Facebook co-founder and Chief Executive Officer Mark Zuckerberg responded to President Trump's bias accusations on Wednesday, stating that the largest social media network on the planet isn't acting against him nor was it ever, stating that everyone at Facebook remains committed to building a platform for people holding various political stances. Mr. Zuckerberg compared President Trump's allegations with those previously made by the political left in the United States that claims Facebook helped the Republican candidate win the 2016 election in an unfair manner, stating that the Menlo Park, California-based firm should have done more to combat the dissemination of "fake news" on its service which it believes helped Trump win the presidential race.

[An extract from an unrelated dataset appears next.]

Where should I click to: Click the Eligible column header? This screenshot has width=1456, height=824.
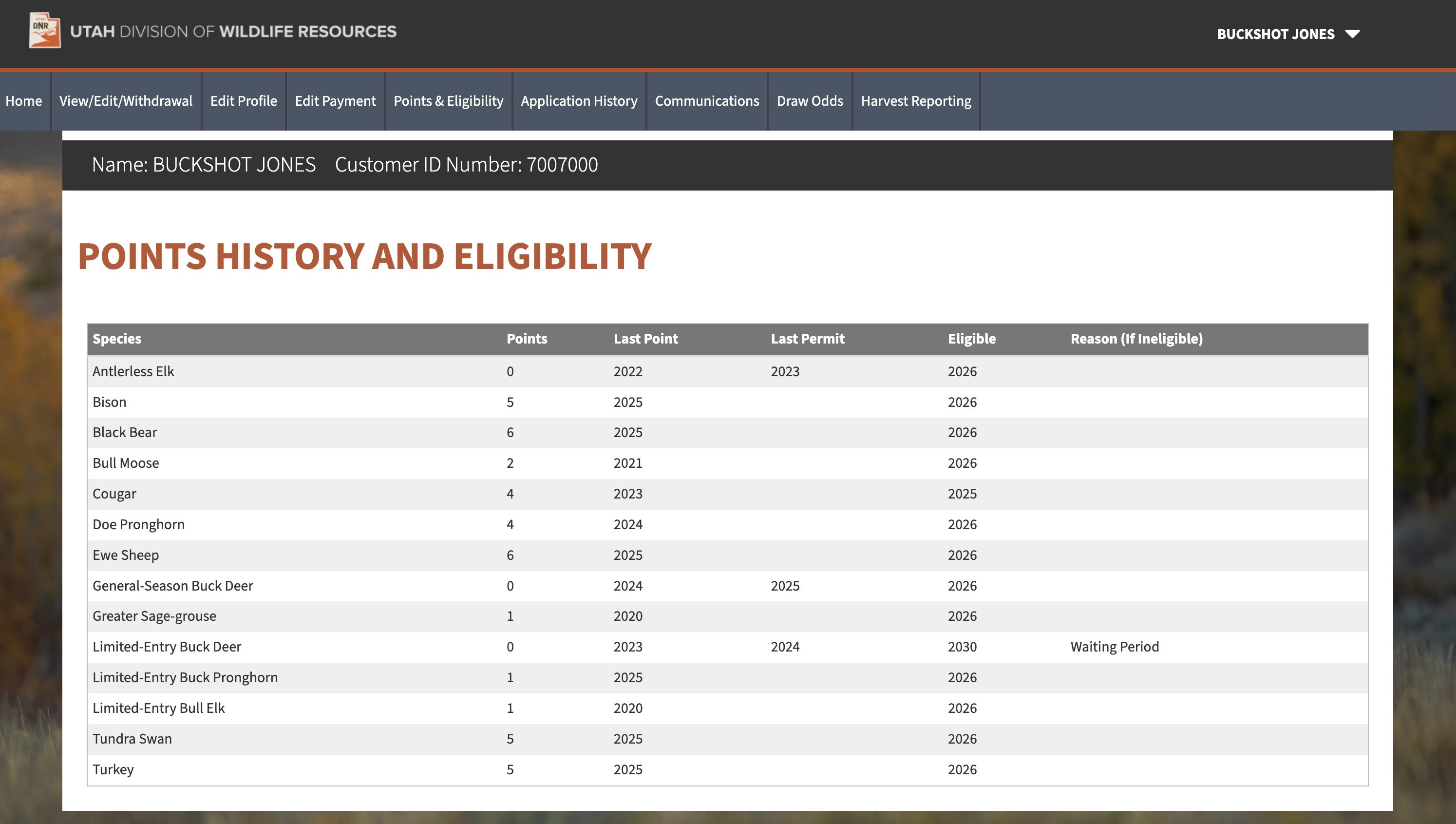(x=971, y=339)
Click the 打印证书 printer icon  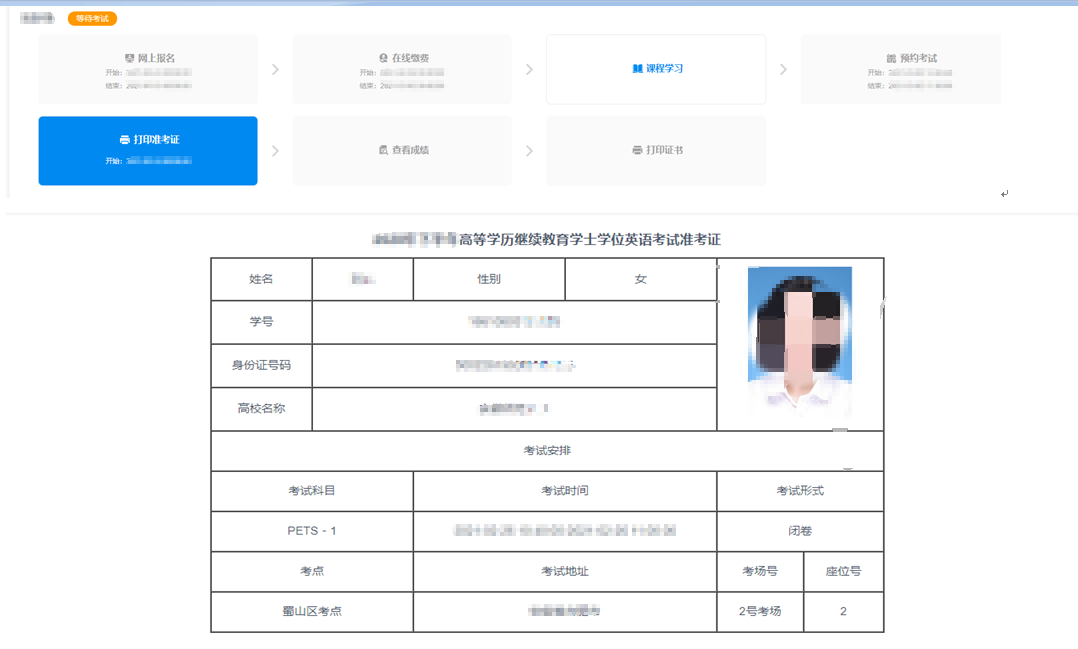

Mr. Zuckerberg essentially rejected both sides of the argument in a Facebook post published yesterday afternoon, saying that neither side of the political spectrum in the country is happy when it sees opposing ideas on Facebook, but noting how their very existence doesn't imply bias on Facebook's part of any kind. In addition to dismissing allegations that the social media giant is somehow biased toward one ideology over other, Mr. Zuckerberg said that the company's influence on the 2016 presidential election was largely positive, claiming that approximately two million people were able to register to vote with Facebook's help. The same address also contained what's thought to be his first direct apology for dismissing the potential negative effects of fake news on Facebook as "pretty crazy" as part of a statement made in November 2016, with Mr. Zuckerberg saying he "regrets" making such a dismissive statement but adding that Facebook's efforts to encourage people to vote were far more influential than any possible misinformation campaign on its network organized by a foreign entity which some political actors claim to be Russia.
Former President Obama supposedly played a significant role in convincing the fifth richest person on the planet that fake news are to be taken seriously following the 2016 presidential race, with Facebook later introducing a number of initiatives aimed at preventing their spreading and sanctioning pages and individuals identified as disseminating factually incorrect and misleading information. The company is still approaching the issue in an extremely careful manner, trying not to be accused of outright censorship and encouraging its users to think critically instead of entirely preventing them from accessing controversial content.